Characterization of the glucosyltransferase activity of Legionella pneumophila effector SetA.

Legionella pneumophila glucosyltransferase SetA, which is introduced into target cells by a type IV secretion system, affects the intracellular traffic of host cells. Here, we characterized the enzyme activity of the Legionella effector. We report that Asp118 and Arg121 of SetA are essential for glucohydrolase and glucotransferase activities. Exchange of Trp36 to alanine reduced the enzyme activity of SetA. All three amino acids were crucial for the cytotoxic effects of SetA in yeast. We observed that phosphatidylinositol-3-phosphate (PI3P) increased the glucosyltransferase activity of SetA severalfold, while the glucohydrolase activity was not affected. In the presence of PI3P, we observed the glucosylation of actin, vimentin and the chaperonin CCT5 in the cytosolic fraction of target cells. Studies on the functional consequences of glucosylation of skeletal muscle α-actin in vitro revealed inhibition of actin polymerization by glucosylation.

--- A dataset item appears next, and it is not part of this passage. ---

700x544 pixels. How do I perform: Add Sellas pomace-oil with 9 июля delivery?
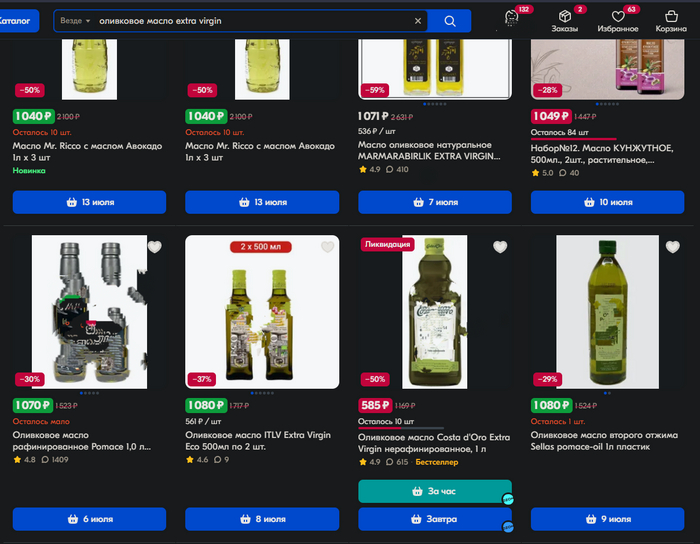click(x=607, y=519)
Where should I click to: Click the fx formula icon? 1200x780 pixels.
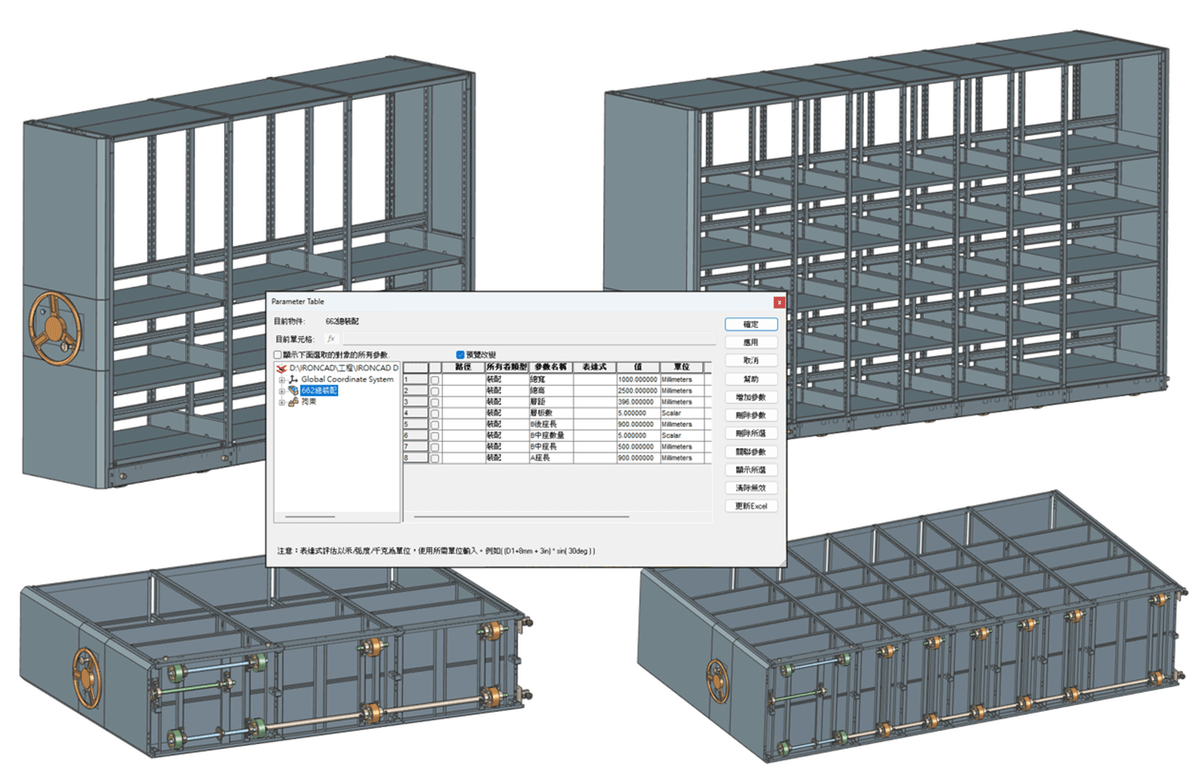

A bacterial toxin catalyzing tyrosine glycosylation of Rho and deamidation of Gq and Gi proteins.

Entomopathogenic Photorhabdus asymbiotica is an emerging pathogen in humans. Here, we identified a P. asymbiotica protein toxin (PaTox), which contains a glycosyltransferase and a deamidase domain. PaTox mono-O-glycosylates Y32 (or Y34) of eukaryotic Rho GTPases by using UDP-N-acetylglucosamine (UDP-GlcNAc). Tyrosine glycosylation inhibits Rho activation and prevents interaction with downstream effectors, resulting in actin disassembly, inhibition of phagocytosis and toxicity toward insects and mammalian cells. The crystal structure of the PaTox glycosyltransferase domain in complex with UDP-GlcNAc determined at 1.8-Å resolution represents a canonical GT-A fold and is the smallest glycosyltransferase toxin known. (1)H-NMR analysis identifies PaTox as a retaining glycosyltransferase. The glutamine-deamidase domain of PaTox blocks GTP hydrolysis of heterotrimeric Gαq/11 and Gαi proteins, thereby activating RhoA. Thus, PaTox hijacks host GTPase signaling in a bidirectional manner by deamidation-induced activation and glycosylation-induced inactivation of GTPases.

Domain organization of Legionella effector SetA.

Legionella pneumophila is a human pathogen causing severe pneumonia called Legionnaires' disease. Multiple Legionella effectors are type IV-secreted into the host cell to establish a specific vesicular compartment for pathogen replication. Recently, it has been reported that the Legionella effector SetA shares sequence similarity with glycosyltransferases and interferes with vesicular trafficking of host cells. Here we show that SetA possesses glycohydrolase and mono-O-glucosyltransferase activity by using UDP-glucose as a donor substrate. Whereas the catalytic activity is located at the N terminus of SetA, the C terminus (amino acids 401-644) is essential for guidance of SetA to vesicular compartments of host cells. EGFP-SetA expressed in HeLa cells localizes to early endosomes by interacting with phosphatidylinositol 3-phosphate. EGFP-SetA, transiently expressed in RAW 264.7 macrophages, associates with early phagosomes after infection with Escherichia coli and L. pneumophila. Only the combined expression of the C- and N-terminal domains induces growth defects in yeast similar to full-length SetA. The data indicate that SetA is a multidomain protein with an N-terminal glucosyltransferase domain and a C-terminal phosphatidylinositol 3-phosphate-binding domain, which guides the Legionella effector to the surface of the Legionella-containing vacuole. Both, the localization and the glucosyltransferase domains of SetA are crucial for cellular functions.